California primary care providers are gathering in Sacramento today for a conference focusing on the expanded role they play in the state’s reformed health system.
“The Affordable Care Act put us on the map in a central way at the national level,” said Carmela Castellano-Garcia, president and CEO of the California Primary Care Association, which is putting on the annual conference today in Sacramento. “Lawmakers have been supporting primary care as a public policy.”
It has been a long time coming, Castellano-Garcia said.
“This is the year of implementing health care reform,” she said. “It’s our 20th anniversary, the 20th year we’ve been meeting, and that was about the time when the federal health care reform effort under Clinton had failed. And for 20 years we’ve been pushing for it. We have been waiting for this moment.”

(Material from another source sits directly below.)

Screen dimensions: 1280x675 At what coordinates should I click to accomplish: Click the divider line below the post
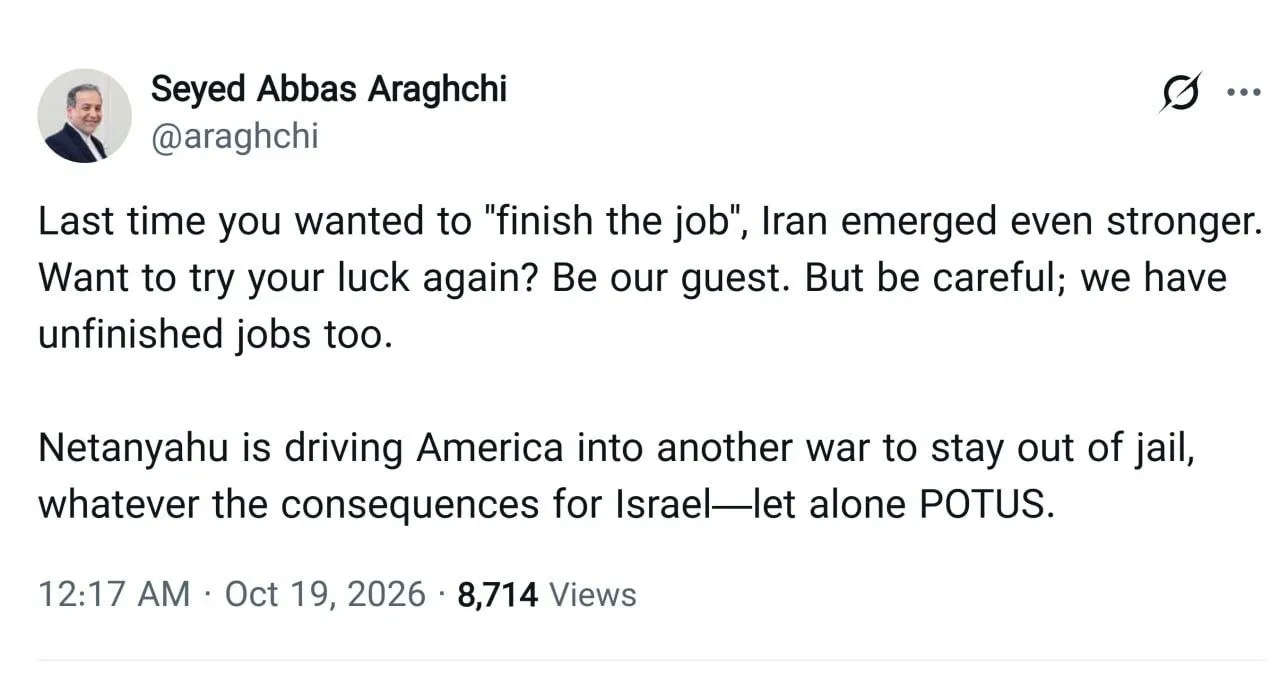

Castellano-Garcia said community health centers have led the way in payment reform efforts. “We have been moving away from a volume-driven care system to one that is value based,” she said. “We’ve also been looking at different emerging models of behavioral and oral health at the clinic level, and we’ve also looked at [changing] the local delivery care system and the statewide delivery of care.”
Workforce challenges and showcasing best practices in the rural setting are big topics for primary care providers, she said, “And of course, network adequacy,” Castellano-Garcia said, “or should I say, network inadequacy.”
Castellano-Garcia said CPCA will revive a bill next session — SB 1081 by Sen. Ed Hernandez (D-West Covina) — which never made it out of Senate Appropriations last session.
The bill creates several demonstration pilot projects to develop payment reform models, she said. “Our timeline [in the bill] moved to 2016, anyway,” she said, “so whether it’s this year or next year doesn’t matter.”